• [REQUIRED ACTION]: Search the records below for the word "Select", then return every line where it appears.

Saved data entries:
******

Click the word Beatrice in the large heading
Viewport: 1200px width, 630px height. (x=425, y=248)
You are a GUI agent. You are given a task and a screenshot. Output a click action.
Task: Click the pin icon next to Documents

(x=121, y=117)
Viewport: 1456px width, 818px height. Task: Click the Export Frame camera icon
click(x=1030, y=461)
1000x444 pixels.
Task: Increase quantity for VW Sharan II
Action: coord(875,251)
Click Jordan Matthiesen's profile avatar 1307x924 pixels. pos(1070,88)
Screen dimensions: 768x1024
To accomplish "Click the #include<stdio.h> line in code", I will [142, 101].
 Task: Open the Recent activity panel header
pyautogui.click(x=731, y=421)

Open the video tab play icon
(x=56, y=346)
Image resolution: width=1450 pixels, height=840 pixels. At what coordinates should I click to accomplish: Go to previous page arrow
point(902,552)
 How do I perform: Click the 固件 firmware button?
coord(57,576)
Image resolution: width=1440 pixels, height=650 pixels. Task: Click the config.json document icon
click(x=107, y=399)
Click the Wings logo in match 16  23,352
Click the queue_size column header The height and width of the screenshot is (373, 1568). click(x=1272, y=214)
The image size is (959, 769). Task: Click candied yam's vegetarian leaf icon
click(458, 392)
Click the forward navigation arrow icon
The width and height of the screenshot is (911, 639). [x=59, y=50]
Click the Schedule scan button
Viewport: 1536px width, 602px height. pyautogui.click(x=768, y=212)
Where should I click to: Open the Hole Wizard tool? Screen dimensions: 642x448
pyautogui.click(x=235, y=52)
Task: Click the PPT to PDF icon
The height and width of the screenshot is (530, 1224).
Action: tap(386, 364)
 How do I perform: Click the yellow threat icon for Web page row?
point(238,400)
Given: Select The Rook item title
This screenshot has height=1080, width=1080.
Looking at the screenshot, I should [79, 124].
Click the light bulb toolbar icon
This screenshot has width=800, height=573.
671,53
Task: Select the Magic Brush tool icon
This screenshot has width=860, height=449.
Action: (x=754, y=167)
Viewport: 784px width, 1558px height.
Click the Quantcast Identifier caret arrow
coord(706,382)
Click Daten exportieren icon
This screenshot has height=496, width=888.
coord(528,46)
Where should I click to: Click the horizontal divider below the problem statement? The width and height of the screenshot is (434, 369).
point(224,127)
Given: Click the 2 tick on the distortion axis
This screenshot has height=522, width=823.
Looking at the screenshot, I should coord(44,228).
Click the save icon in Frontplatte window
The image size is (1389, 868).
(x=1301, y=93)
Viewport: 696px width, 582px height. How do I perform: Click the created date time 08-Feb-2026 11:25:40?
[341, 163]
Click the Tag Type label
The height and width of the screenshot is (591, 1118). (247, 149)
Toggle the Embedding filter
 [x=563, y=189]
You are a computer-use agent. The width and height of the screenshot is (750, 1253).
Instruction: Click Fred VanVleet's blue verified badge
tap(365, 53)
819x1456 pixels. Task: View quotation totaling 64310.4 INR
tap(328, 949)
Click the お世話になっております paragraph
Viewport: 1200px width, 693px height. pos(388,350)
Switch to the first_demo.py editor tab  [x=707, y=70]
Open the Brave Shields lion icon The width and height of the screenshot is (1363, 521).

******

• [TASK ANSWER]:
Given: Select The Rook item title
Task: Select the Magic Brush tool icon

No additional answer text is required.